=== Section Start ===

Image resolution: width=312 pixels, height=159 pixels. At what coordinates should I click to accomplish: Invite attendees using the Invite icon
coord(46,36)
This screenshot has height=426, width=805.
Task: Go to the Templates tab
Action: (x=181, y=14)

=== Section End ===

Retype the material above from start to finish without any changes.

■ ANSWER BELOW
Image resolution: width=312 pixels, height=159 pixels. At what coordinates should I click to accomplish: Invite attendees using the Invite icon
coord(46,36)
This screenshot has height=426, width=805.
Task: Go to the Templates tab
Action: (x=181, y=14)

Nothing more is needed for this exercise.